Another N/2 number of optical sources such as optical source 218, optical source 220, up to optical source 222, are utilized to provide carriers for wavelength λ_N/2+1, wavelength λ_N/2+2, up to wavelength λ_N for the second band 238. As an example, for 16 channels, the first one through eight shorter wavelength carriers comprise the first band 236, and the next nine through sixteen longer wavelength carriers comprise the second band 238. The carriers for first band 236 are combined via polarization maintaining coupler 216, and the carriers for the second band 238 are combined via polarization maintaining coupler 224. Thus, in the example shown in FIG. 2, the signal band to be transmitted may be divided into two bands, a first band 236 comprising the lower wavelength carriers, and a second band 238 comprising the higher wavelength carriers. With respect to the first band 236, each of the wavelengths λ₁, wavelength λ₂, up to wavelength λ_N/2 from respective optical sources 210, 212 . . . 214 is independently modulated with input data 112 using data modulators 226₁ . . . 226_N respectively to form modulated optical signals. For example, wavelength λ₁ from optical source 210 is modulated with input data 112 via data modulator 240. Similarly, wavelength λ₂ from optical source 212 is modulated with input data 112 via data modulator 242 and so on to wavelength λ_N/2 from optical source 214. The modulated signals from each of the data modulators 240, 242 . . . 244 are combined via polarization maintaining coupler 216 and supplied to polarization beam combiner 230. Each of the optical paths between optical sources 210, 212 . . . 214, data modulators 240, 242 . . . 244, polarization maintaining coupler 216 to polarization beam combiner 230 maintain the polarization of the supplied optical signal.

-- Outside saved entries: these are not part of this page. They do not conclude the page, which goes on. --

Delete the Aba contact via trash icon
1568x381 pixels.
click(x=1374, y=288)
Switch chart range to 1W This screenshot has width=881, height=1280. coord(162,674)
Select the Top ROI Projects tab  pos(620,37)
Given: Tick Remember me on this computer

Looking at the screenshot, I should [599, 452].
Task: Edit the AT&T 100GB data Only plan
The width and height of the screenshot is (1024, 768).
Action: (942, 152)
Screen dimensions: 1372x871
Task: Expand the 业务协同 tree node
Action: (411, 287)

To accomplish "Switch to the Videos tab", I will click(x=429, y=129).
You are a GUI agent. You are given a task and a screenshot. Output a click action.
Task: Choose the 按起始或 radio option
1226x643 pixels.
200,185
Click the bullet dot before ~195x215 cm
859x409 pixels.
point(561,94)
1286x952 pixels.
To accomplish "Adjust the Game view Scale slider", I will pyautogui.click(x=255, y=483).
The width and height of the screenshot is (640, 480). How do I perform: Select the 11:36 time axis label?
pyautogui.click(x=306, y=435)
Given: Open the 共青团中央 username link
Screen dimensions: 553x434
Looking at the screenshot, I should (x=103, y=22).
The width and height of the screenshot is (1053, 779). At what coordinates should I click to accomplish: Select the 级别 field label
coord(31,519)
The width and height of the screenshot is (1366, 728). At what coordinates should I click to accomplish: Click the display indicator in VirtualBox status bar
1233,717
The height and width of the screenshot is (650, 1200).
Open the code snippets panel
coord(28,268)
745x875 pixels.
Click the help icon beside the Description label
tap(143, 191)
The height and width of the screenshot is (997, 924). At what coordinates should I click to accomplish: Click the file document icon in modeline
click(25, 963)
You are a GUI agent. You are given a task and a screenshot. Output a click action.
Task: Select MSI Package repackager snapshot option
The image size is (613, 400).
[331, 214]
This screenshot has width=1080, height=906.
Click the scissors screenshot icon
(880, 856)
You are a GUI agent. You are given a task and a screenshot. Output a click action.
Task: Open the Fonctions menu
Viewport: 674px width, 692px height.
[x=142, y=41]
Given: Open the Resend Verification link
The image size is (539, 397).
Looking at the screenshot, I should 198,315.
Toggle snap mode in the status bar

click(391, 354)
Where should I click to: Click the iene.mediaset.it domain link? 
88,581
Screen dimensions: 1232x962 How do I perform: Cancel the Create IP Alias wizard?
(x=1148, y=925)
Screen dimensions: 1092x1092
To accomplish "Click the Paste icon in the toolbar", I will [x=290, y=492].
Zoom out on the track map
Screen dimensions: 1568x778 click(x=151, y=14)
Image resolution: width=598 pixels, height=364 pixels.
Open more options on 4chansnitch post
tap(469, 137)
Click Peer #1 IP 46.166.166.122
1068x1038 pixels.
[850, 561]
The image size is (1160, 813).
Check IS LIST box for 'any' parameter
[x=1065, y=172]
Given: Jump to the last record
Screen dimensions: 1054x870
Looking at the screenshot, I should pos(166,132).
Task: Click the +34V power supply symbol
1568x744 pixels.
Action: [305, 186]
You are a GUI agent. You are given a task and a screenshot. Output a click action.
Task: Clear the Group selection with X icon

With respect to the second band 238, each of the wavelengths λ_N/2+1 wavelength λ_N/2+2, up to wavelength λ_N from respective optical sources 218, 220 . . . 222 is independently modulated with input data 112 using data modulators 246, 248 . . . 250 respectively to form modulated optical signals for the second band. For example, wavelength λ_N/2+1 from optical source 218 is modulated with input data 112 via data modulator 246. Similarly, wavelength λ_N/2+2 from optical source 220 is modulated with input data 112 via data modulator 248 and so on to wavelength λ_N from optical source 222. The modulated signals from each of the data modulators 246 . . . 248 are combined via polarization maintaining coupler 224 and supplied to polarization beam combiner 230. Each of the optical paths between optical sources 218, 220 . . . 222, data modulators 246, 248 . . . 250, polarization maintaining coupler 224 to polarization beam combiner 230 maintain the polarization of the supplied optical signal. In one or more embodiments, each data modulator 240 . . . 244 and/or 246 . . . 250 may comprise return-to-zero differential phase-shift keying (RZ-DPSK) modulators or the like such as differential quadrature phase-shift keying (DQPSK), although the scope of the claimed subject matter is not limited in this respect.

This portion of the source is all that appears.